LIVE REVIEW: The BareKnuckle Betties, Midnight Revival, Silent Coyote at the Five Spot

The BareKnuckle Betties
Photo by Lizzy Johnston

I’ve always felt that, traditionally, the Five Spot is a venue for fledgling jam/groove-oriented bands and electro groups to cut their teeth and pick up some serious performance skills before “graduating” to the more elaborate and distinguished stage at the Variety Playhouse next door. Hence, it was a pleasant surprise to see the club open things up and put hardcore post-punk band Silent Coyote on the same bill as Midnight Revival, a bluesy Southern rock act, and the BareKnuckle Betties, a raucous, all-female country and bluegrass band.

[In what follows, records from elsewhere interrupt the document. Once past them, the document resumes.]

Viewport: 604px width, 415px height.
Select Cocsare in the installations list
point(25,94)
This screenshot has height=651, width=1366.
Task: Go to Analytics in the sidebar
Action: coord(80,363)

Silent Coyote kicked off the jams for the night with a simple breed of post-punk and hard rock. It reminded me of early Polvo and also Drive Like Jehu, but with more guitar solos. Their guitarist Ben Davidow was certainly the most entertaining member to watch; his playing was equal parts blues, punk and hardcore, like the bastard stepchild of Ian Mackaye and Jimmy Page.

With Davidow leading the way, Silent Coyote blasted through comedic songs such as “Fuck You, I’m an Octopus” and “Spanish Fly.” But while the band played with plenty of urgency, their set lacked strong vocal hooks and the additional harmonies that would have smoothed out some of the rough transitions between their choruses and bridges. I feel this is a band with a lot of potential, but they’re still a very rough diamond.

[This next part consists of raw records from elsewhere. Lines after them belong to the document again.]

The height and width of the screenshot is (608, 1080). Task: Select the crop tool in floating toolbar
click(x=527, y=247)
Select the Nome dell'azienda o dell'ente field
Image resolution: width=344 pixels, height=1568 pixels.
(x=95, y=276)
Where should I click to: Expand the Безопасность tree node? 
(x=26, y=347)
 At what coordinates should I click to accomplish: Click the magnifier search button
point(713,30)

The next act was Midnight Revival who brought a stripped-down form of blues and Southern rock to the stage. Their sound was reminiscent of artists like JJ Grey and Mofro, Warren Haynes, and Drive By Truckers. While I appreciate this kind of music, for some inexplicable reason, the group played their entire set sitting down, and that was a total drawback for me. It detracted from their performance and ultimately I was not impressed, so I hit the bar. Magically, their set improved.

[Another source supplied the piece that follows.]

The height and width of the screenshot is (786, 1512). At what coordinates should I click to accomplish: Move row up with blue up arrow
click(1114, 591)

The BareKnuckle Betties headlined and they blazed through rough and tumble country and bluegrass songs with titles like “Die Baby Die” and “Truck Stop Love.” Unfortunately, I am not a huge country fan and can’t reference too many country groups, but think Veruca Salt with banjos. Overall, the BareKnuckle Betties were great. I feel they add a fresh angle and spin on Atlanta’s rock scene, which is currently drowning in reverb and washed-out campfire chords. They put on a very entertaining performance, and did so with catchy honky tonk stompers that would likely appeal to a variety of different audiences. Look for these ladies to start making some noise around town in the coming months.